Ingo Clemens, the BraveRabbit has released QTown 2, a city generation script for Maya. Ingo also  posts a look into the inner workings of Qtown with Video Documentation and workflow for QTown 2. QTown is a non-commercial city generation script for Maya that creates procedural buildings and version 2.0 adds the functionality of automatically adding procedural textures to the created buildings.

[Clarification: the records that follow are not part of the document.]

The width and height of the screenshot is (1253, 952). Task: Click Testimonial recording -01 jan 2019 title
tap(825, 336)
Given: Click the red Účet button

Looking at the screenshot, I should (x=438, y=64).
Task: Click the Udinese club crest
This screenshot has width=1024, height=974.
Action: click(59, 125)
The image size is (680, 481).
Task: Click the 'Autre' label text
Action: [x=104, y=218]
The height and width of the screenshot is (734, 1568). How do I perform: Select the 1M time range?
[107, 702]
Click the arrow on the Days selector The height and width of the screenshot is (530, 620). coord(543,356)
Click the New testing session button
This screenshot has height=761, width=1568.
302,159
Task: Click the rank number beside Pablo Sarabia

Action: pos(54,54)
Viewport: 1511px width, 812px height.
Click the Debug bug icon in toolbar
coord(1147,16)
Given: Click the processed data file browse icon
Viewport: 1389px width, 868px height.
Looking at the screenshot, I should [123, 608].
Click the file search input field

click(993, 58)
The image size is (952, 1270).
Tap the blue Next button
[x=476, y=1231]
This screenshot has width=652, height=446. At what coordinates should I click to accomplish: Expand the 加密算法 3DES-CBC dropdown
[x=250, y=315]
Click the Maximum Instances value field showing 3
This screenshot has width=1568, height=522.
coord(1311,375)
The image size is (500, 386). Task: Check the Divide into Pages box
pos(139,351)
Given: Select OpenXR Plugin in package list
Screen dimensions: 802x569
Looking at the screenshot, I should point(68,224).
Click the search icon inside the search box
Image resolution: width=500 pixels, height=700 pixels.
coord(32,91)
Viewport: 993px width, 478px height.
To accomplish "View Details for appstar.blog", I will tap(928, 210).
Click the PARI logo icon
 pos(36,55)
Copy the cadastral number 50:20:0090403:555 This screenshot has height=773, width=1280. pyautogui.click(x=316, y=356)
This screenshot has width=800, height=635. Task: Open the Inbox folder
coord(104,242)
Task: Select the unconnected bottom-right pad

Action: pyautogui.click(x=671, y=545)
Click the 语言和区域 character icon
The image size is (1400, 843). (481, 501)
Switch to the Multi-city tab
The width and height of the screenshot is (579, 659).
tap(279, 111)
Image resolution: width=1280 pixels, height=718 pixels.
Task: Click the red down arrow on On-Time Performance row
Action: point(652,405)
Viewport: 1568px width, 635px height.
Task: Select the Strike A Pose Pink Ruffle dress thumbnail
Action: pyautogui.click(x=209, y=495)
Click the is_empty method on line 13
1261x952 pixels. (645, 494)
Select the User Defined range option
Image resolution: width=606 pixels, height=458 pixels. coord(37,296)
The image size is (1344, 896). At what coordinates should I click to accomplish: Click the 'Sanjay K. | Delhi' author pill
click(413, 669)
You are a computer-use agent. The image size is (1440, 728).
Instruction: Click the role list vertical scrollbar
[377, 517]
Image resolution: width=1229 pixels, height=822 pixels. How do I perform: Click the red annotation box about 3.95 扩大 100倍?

QTown 2 new features include:

  • automatically generated uv coordinates, organized in different uv sets for independent tiling every building is created as a separate structure with the option to keep it this way, to be able to move the buildings later for a more custom placement
  • better performance, as the used memory is automatically released after the building process (can be turned off), because building hundreds of houses with uv mapping can be quite heavy on the memory
  • included shader generation and texture linking for ready to render scenes
  • city districts (only available with Maya 2012 and up) to produce a larger variety of house placements and easier assignment of different structures
  • build-in presets with the ability to save custom presets
  • all non-preset functions are stored in the user preferences
  • editable file node names prior shader setup
  • no limit to planar surfaces anymore. Detailed base geometry featuring hills and valleys (not too steep though) are considered valid. The placement of the buildings is based on the lowest bounding box extension of each polygon and makes building on landscapes much easier.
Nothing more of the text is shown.